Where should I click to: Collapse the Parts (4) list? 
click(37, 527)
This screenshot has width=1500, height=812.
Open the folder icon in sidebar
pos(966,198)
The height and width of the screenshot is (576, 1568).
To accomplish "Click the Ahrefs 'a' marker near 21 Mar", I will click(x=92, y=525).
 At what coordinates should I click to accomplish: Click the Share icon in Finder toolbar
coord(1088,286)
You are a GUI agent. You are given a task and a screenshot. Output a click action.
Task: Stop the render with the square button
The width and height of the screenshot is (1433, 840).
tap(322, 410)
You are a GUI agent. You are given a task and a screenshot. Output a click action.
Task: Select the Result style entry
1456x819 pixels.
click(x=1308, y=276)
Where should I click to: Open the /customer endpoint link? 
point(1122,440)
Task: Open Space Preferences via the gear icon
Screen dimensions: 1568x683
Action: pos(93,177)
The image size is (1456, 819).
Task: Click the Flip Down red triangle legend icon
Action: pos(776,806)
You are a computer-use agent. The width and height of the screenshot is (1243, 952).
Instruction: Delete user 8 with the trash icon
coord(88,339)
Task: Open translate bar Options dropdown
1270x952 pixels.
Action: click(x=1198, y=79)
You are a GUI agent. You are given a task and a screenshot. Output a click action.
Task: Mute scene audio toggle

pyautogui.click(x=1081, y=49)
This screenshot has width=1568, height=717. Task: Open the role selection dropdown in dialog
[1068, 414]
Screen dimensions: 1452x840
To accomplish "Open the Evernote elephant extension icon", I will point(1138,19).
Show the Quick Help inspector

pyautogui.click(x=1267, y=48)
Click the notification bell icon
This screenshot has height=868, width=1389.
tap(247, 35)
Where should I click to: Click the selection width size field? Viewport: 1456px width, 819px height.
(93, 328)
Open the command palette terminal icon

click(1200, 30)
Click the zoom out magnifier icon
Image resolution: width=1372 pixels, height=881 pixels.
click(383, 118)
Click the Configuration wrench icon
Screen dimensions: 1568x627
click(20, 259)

· · ·

● What needs to be done
Look above for the line containing "1456x819 pixels.". Output from there through the line containing "Click the zoom out magnifier icon", exactly and inclusively.

● Result for this exercise
1456x819 pixels.
click(x=1308, y=276)
Where should I click to: Open the /customer endpoint link? 
point(1122,440)
Task: Open Space Preferences via the gear icon
Screen dimensions: 1568x683
Action: pos(93,177)
The image size is (1456, 819).
Task: Click the Flip Down red triangle legend icon
Action: pos(776,806)
You are a computer-use agent. The width and height of the screenshot is (1243, 952).
Instruction: Delete user 8 with the trash icon
coord(88,339)
Task: Open translate bar Options dropdown
1270x952 pixels.
Action: click(x=1198, y=79)
You are a GUI agent. You are given a task and a screenshot. Output a click action.
Task: Mute scene audio toggle

pyautogui.click(x=1081, y=49)
This screenshot has width=1568, height=717. Task: Open the role selection dropdown in dialog
[1068, 414]
Screen dimensions: 1452x840
To accomplish "Open the Evernote elephant extension icon", I will point(1138,19).
Show the Quick Help inspector

pyautogui.click(x=1267, y=48)
Click the notification bell icon
This screenshot has height=868, width=1389.
tap(247, 35)
Where should I click to: Click the selection width size field? Viewport: 1456px width, 819px height.
(93, 328)
Open the command palette terminal icon

click(1200, 30)
Click the zoom out magnifier icon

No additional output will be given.